A specialist family lawyer looks at some of the issues co-parenting divorced working dads might face as people reduce homeworking and go back to the office.
Now that some employers are starting to ask people to return to the office, flexible working practices are tightening up in some industries. But what does this mean for the dads that have become used to increased freedom and the ability to spend more quality time with their children? Alistair Myles (pictured below), a founding partner of London-headquartered family law firm Ribet Myles, explains what dads need to do if they find themselves in a position of no longer being available to care for their children due to changing working practices post-COVID, and how to navigate new agreements or return to pre-COVID court orders.
Just to be clear, this piece will focus upon the family law elements only, not employment law.
If the past year and a half has taught us anything, it is that change can be sudden, brutal and unforgiving. However, on the flip side, changes that are forced upon us can encourage or even require us to review whether we’ve become too stuck in our ways, and can in certain circumstances make us question our very modus operandi.
Certainly working parents have had their worlds turned upside down, initially with the first lockdown in March 2020 when the schools closed, but then again when formal home-schooling became a necessity in January 2021 when they closed for a second time.
Of course, key workers and many others were able to continue to send their children to school – but often without the wrap-around care previously available. Lots of parents were already working from home at this point, having done so for many months – stuffing themselves into quiet corners, working from bedrooms and sometimes even hiding in the garden shed.
The result? Quite often dads found themselves more able to support and engage with parenting. Whereas previously it wasn’t uncommon for some dads to be out of the house by seven am to return approximately twelve hours later, lockdown changed this for many families. Even dads who continued to work ten hour days found themselves at home for two additional hours simply due to the lack of commute.
It goes without saying that every family is different. But for some dads, the ongoing lockdown situations provided ample opportunities to spend more quality time with their children. As a result, arrangements relating to where children spent their time, where they spent their nights and their school holidays were often subject to change during the lockdowns. For international children there were additional challenges caused by immigration bans and onerous access regulations both in- and outbound between countries.
All of this created not only challenges for co-parents, but also for the lawyers who are often involved in helping to enforce or create arrangements both immediately following family breakdown, but also often on an ongoing basis.
So what are the trends we’ve seen in practice over the past 18 months?
Those dads who could work from home and found themselves with more time, tended to pick up more of the childcare, even if it was just during the time that they would have normally been commuting. Dads who were furloughed often then managed home-schooling, or where their kids were in school, could support drop-off and pick up. Further, where parents were separated, we often saw dads increasing the time they spent with their children.
In some cases these changes have worked for significant periods of time, marking a real change in both working patterns but also increased engagement between dads and their children.
The restrictions on international travel put a real strain on international co-parenting relationships. Where ordinarily parents or children might regularly travel between their respective countries of residence in order to spend time with each other, this has became more difficult, if not impossible, over the last 18 months or so.
When travel has been possible, this may have resulted in dads spending longer amounts of time with their children, including during school term time, as remote learning meant that children could “attend” school virtually from anywhere in the world.
Children have also become far more used to video calls, meaning that indirect contact in the form of such video calls has become far more effective that was previously the case.

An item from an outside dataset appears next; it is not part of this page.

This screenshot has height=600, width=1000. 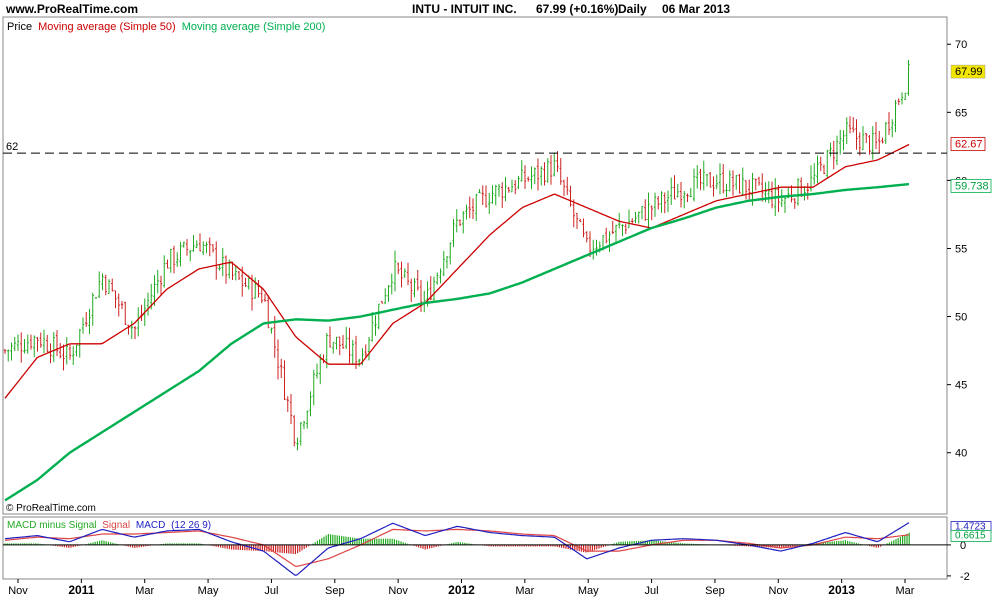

Since the relaxation of the lockdown rules in July, there’s been a definite trend in parents and accordingly dads, returning to old ways of working. Whilst many employers are allowing and often recommending or requiring home-working, this isn’t the case across the board. For dads who have become used to working from home and spending increased time with their children, these moves back towards traditional working patterns can cause friction and distress for all parties.

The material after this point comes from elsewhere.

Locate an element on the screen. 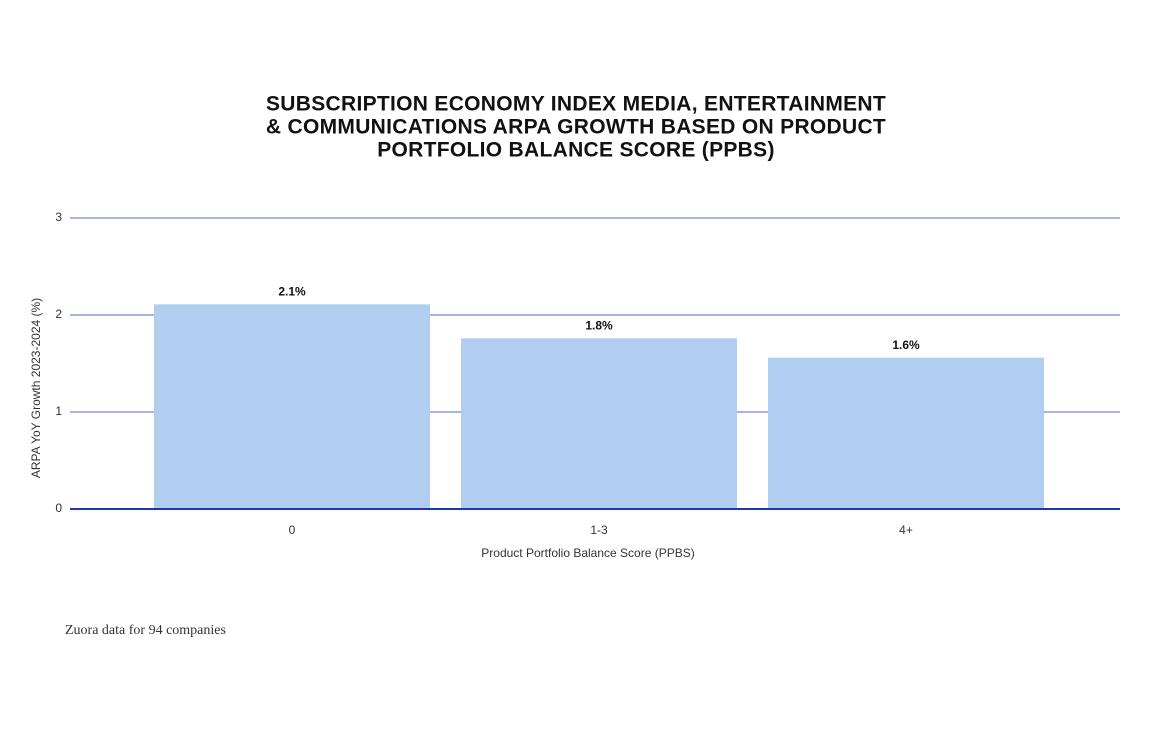  data-label: 2.1% is located at coordinates (292, 292).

Sadly enough, this is causing conflict as co-parents are sometimes having to renegotiate, almost from scratch, what their co-parenting arrangements ‘look like’.
In these circumstances, any existing Court Order relating to where children live and with whom they spend their time, should always be the first port of call. Ideally co-parents will work closely to agree either new, or updated, arrangements that work for their children but that also take into account their own requirements and indeed limitations that relate to their work.
Co-parenting dads struggling with changes to their employment that are affecting their ability to parent as they want to or have been able to over recent months should first of all seek to address these problems directly with their employer – taking legal advice if they need to.
If their employer is unwilling or indeed unable to help to make changes that support their role as a dad, then the next step should be to see whether any arrangements set out in a Family Court Order are still viable and appropriate.
If no longer fit for purpose, it is important to try to negotiate new arrangements with the co-parent. The wishes of any child old enough to have a view on where they stay, how often they see each parent etc should be listened to and taken into account where possible. At this point the parties may want to take legal advice.
If it’s simply not possible for the parties to reach an agreement, and any existing Court Order is no longer appropriate, it will be necessary for one of the parties to apply to Court in order for a judge to decide the best course of action. Taking this step unfortunately means asking a third party to intervene into your child/ren’s care, however it does then at least mean that both parents understand what is required of them going forwards. An experienced family law solicitor will be able to guide you through this process and ensure that you are well represented and that your wishes are heard in Court.